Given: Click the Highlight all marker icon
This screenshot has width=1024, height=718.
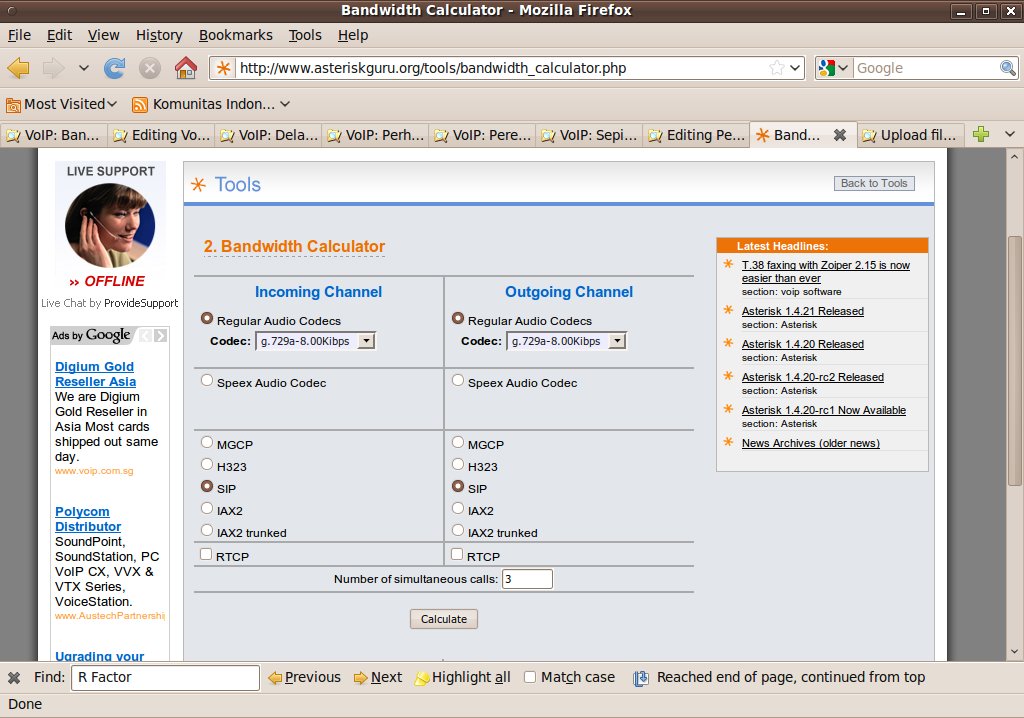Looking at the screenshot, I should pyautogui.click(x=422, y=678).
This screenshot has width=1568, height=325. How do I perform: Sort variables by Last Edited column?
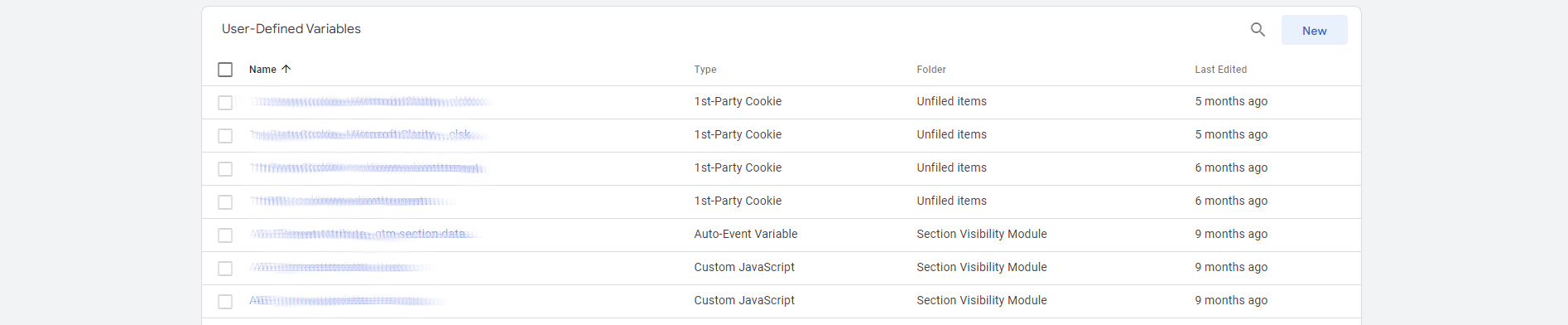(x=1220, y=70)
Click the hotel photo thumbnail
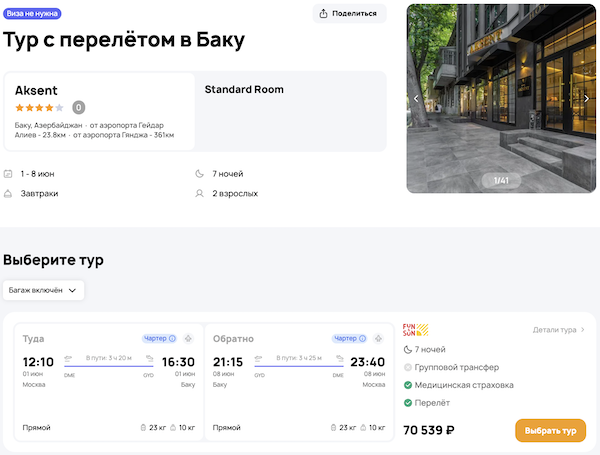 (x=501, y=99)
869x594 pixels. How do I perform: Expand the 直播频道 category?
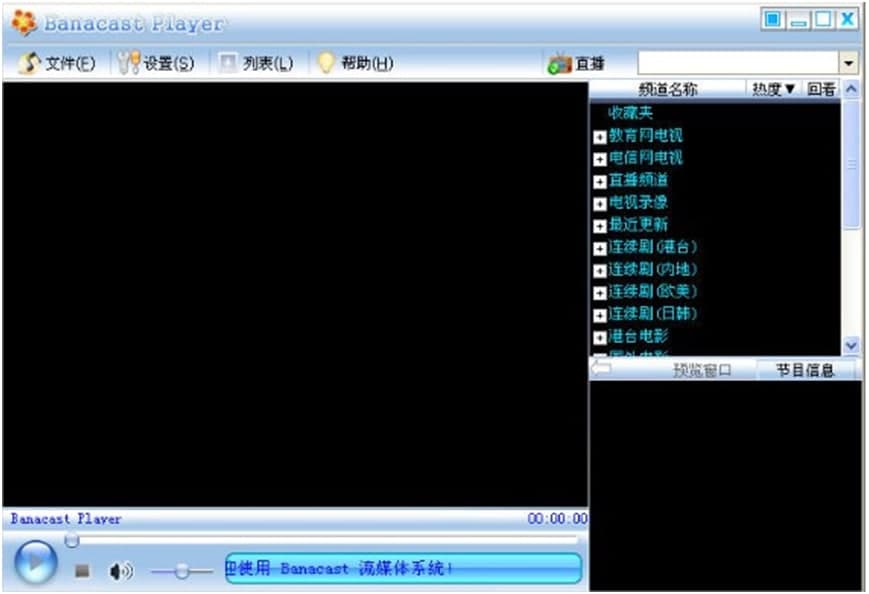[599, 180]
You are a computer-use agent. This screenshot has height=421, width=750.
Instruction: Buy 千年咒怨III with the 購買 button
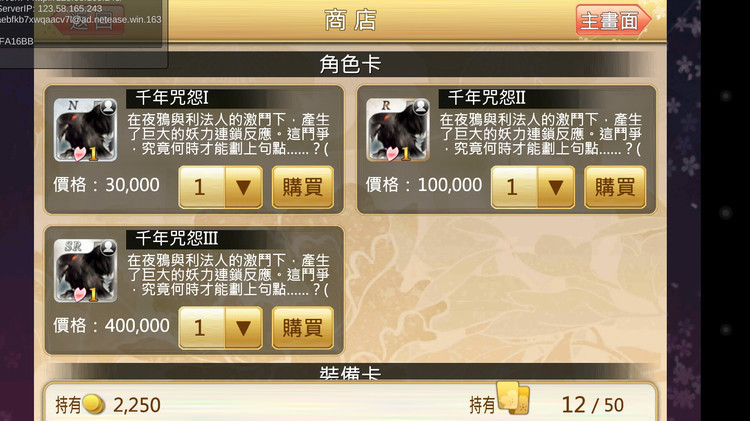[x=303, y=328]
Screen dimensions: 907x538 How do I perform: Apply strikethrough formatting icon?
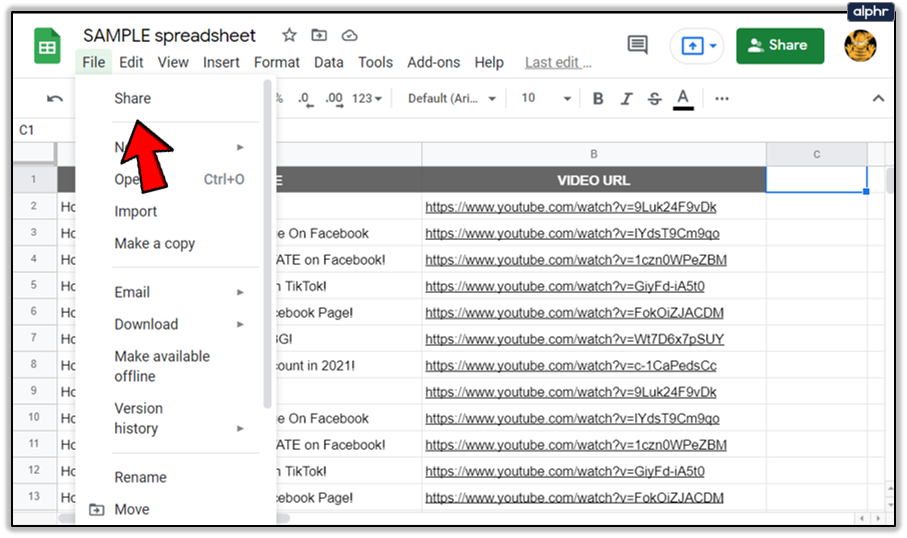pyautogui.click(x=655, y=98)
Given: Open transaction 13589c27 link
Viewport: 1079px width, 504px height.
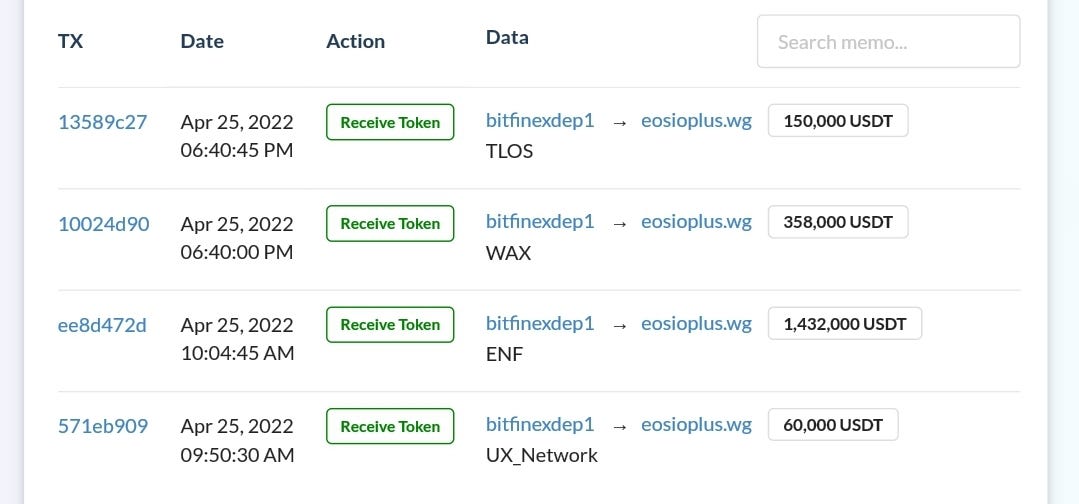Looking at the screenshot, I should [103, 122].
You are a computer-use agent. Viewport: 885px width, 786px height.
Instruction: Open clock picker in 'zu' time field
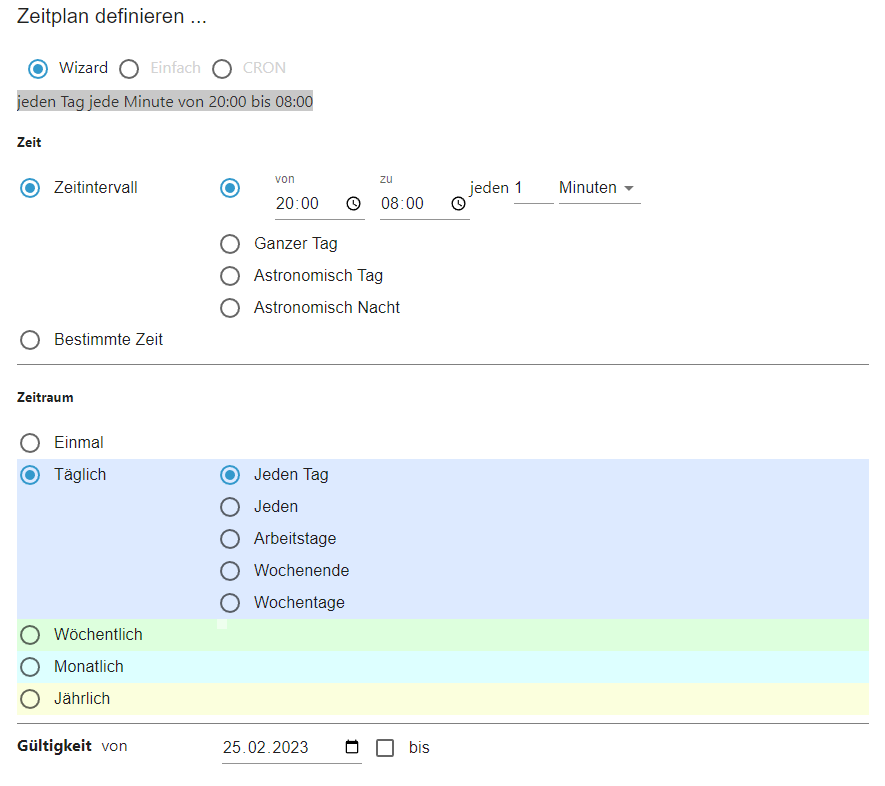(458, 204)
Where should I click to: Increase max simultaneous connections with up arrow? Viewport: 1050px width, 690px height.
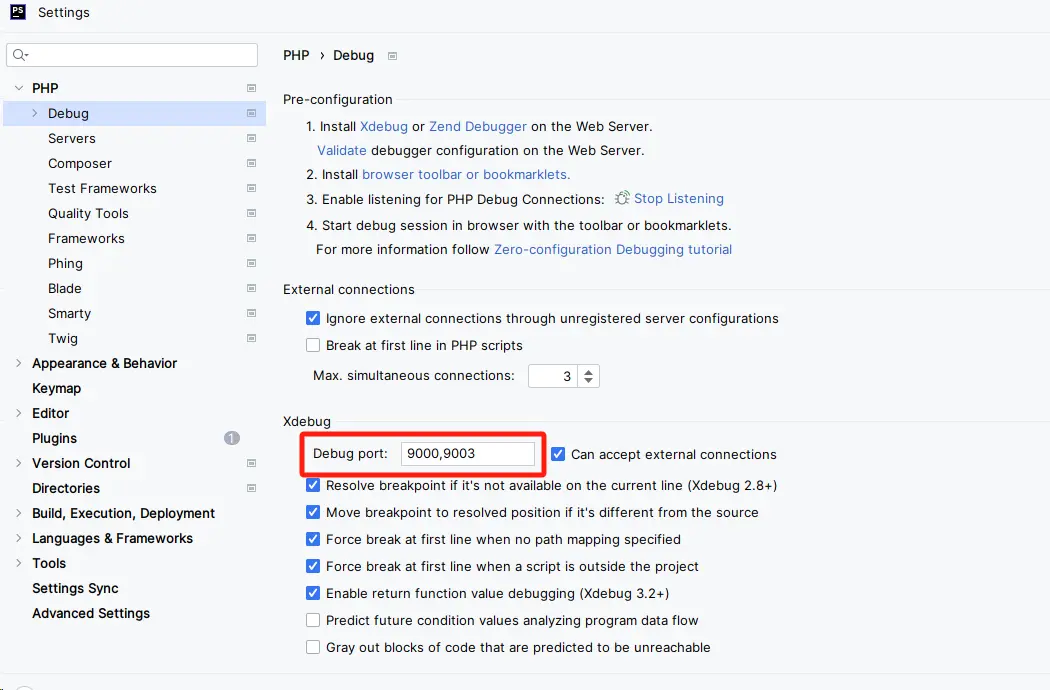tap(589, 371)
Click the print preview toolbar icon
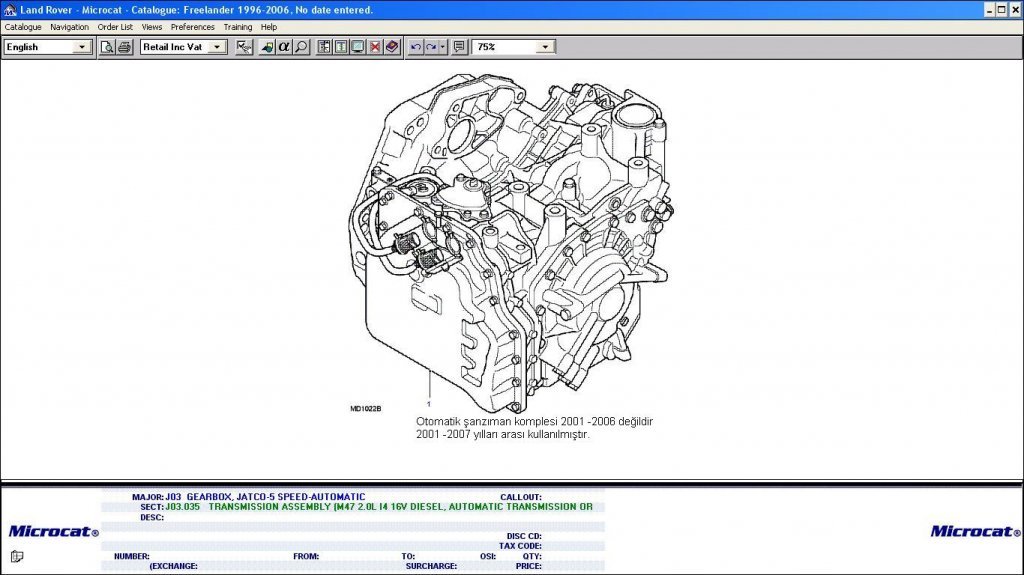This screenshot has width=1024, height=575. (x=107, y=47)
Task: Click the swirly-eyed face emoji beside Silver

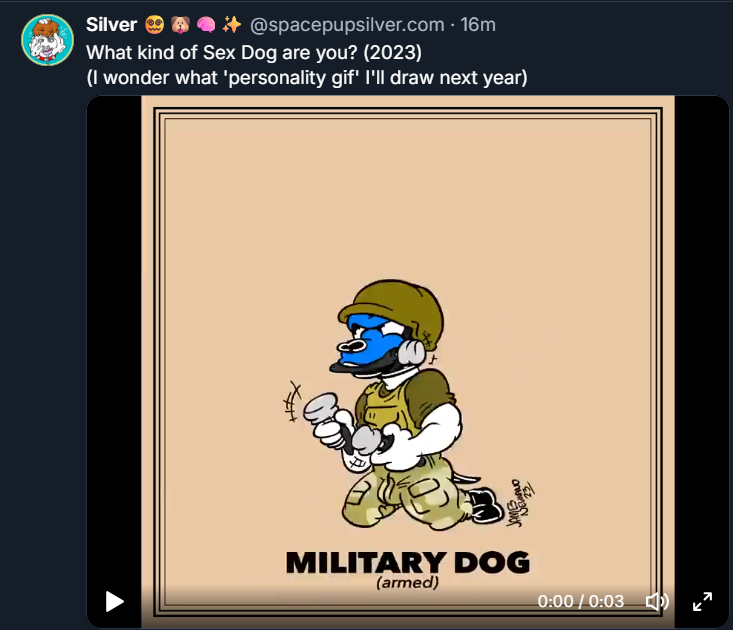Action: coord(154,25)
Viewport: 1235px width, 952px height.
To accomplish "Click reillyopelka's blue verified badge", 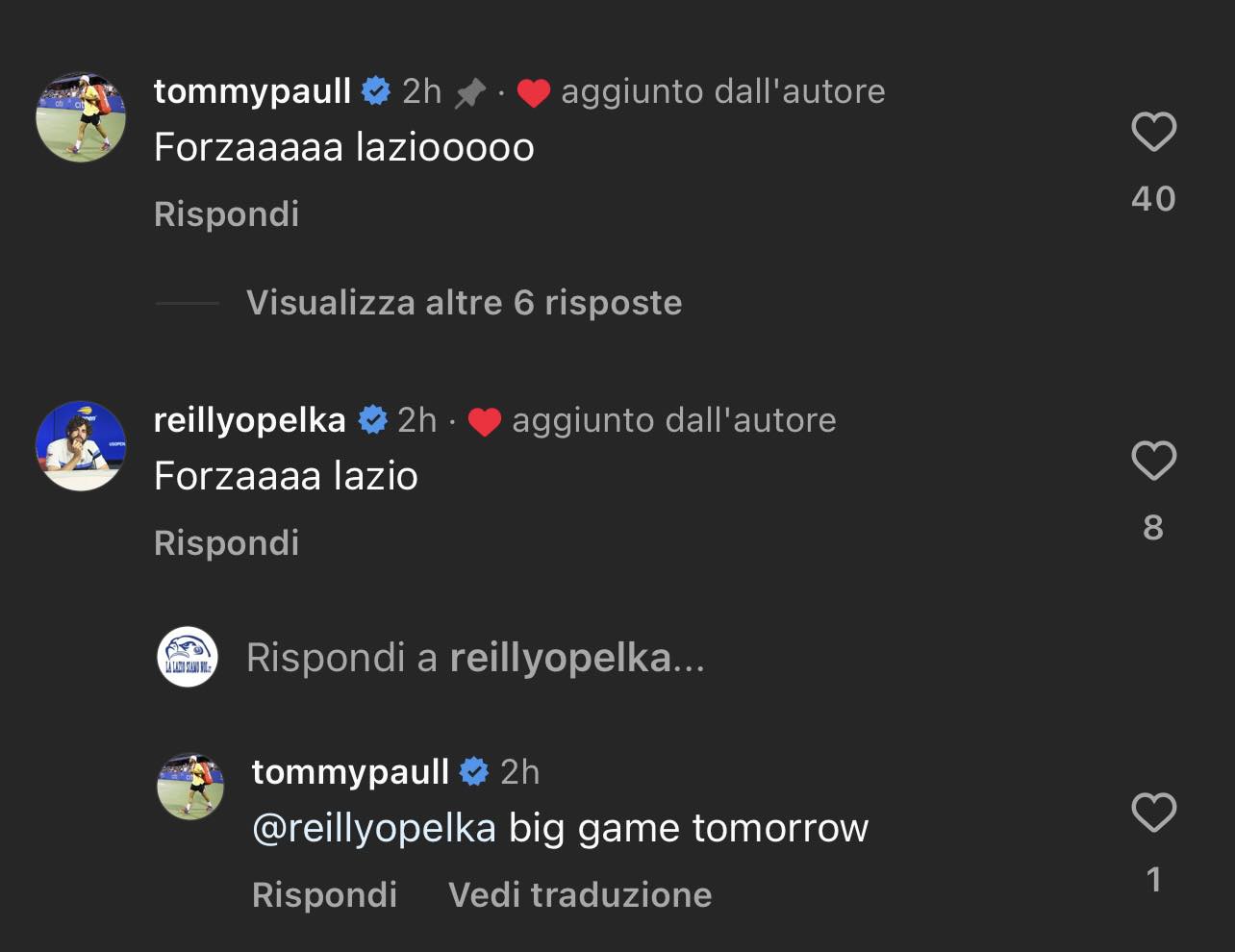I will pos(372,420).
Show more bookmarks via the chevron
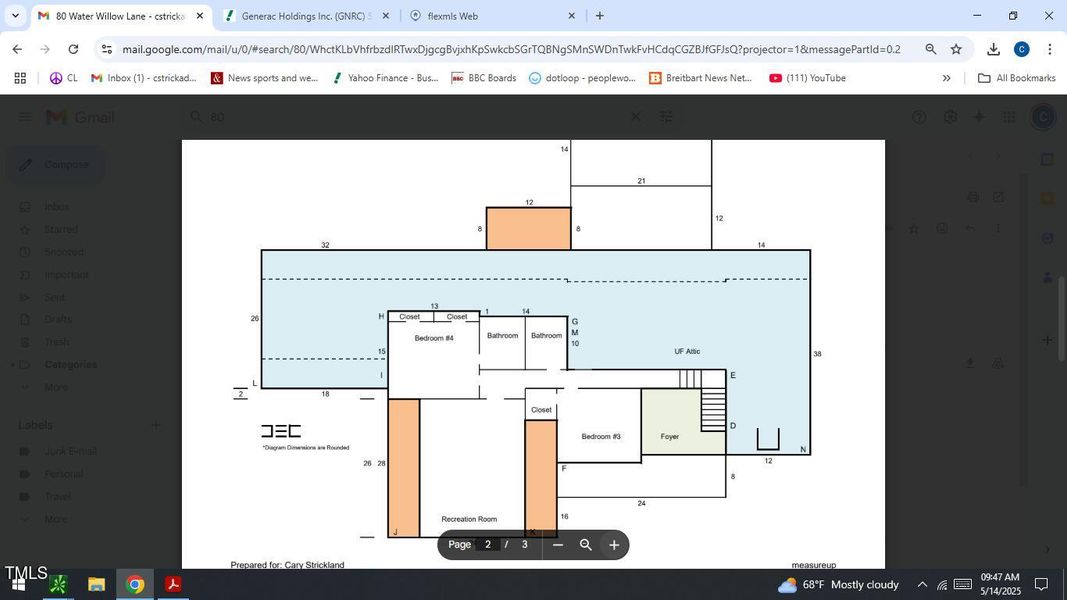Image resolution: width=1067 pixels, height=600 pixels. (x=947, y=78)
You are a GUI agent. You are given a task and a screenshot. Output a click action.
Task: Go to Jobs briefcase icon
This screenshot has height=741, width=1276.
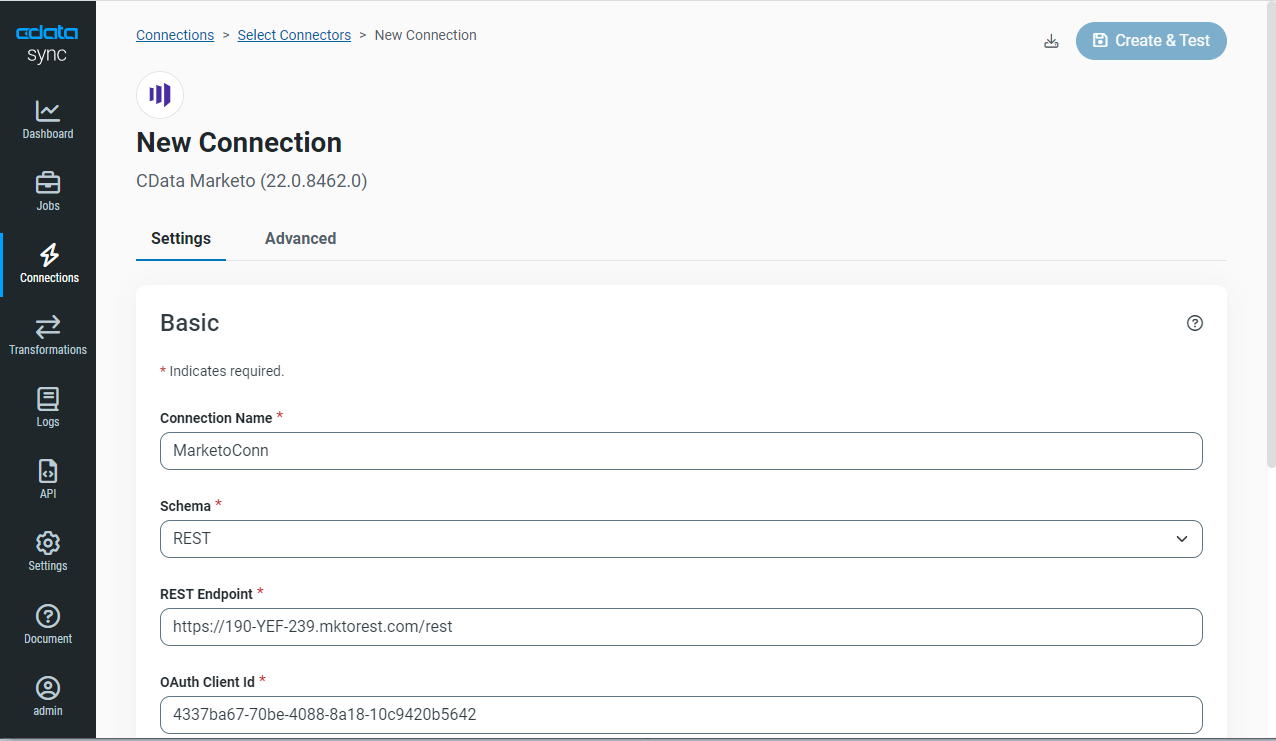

Problem statement: Leave out the pictures and repeat exactly the lines from the start of the material through the line that contains "You are a computer-use agent. Viewport: 885px", both included.

Exercise solution:
Given: Click the Highlight all marker icon
This screenshot has width=1024, height=718.
Looking at the screenshot, I should pyautogui.click(x=422, y=678).
This screenshot has width=1568, height=325. How do I perform: Sort variables by Last Edited column?
(x=1220, y=70)
Click the hotel photo thumbnail
 (x=501, y=99)
869x594 pixels. How do I perform: Expand the 直播频道 category?
[599, 180]
You are a computer-use agent. This screenshot has height=421, width=750.
Instruction: Buy 千年咒怨III with the 購買 button
[x=303, y=328]
Screen dimensions: 907x538 How do I perform: Apply strikethrough formatting icon?
pyautogui.click(x=655, y=98)
Given: Open transaction 13589c27 link
Viewport: 1079px width, 504px height.
Looking at the screenshot, I should [103, 122].
You are a computer-use agent. Viewport: 885px width, 786px height.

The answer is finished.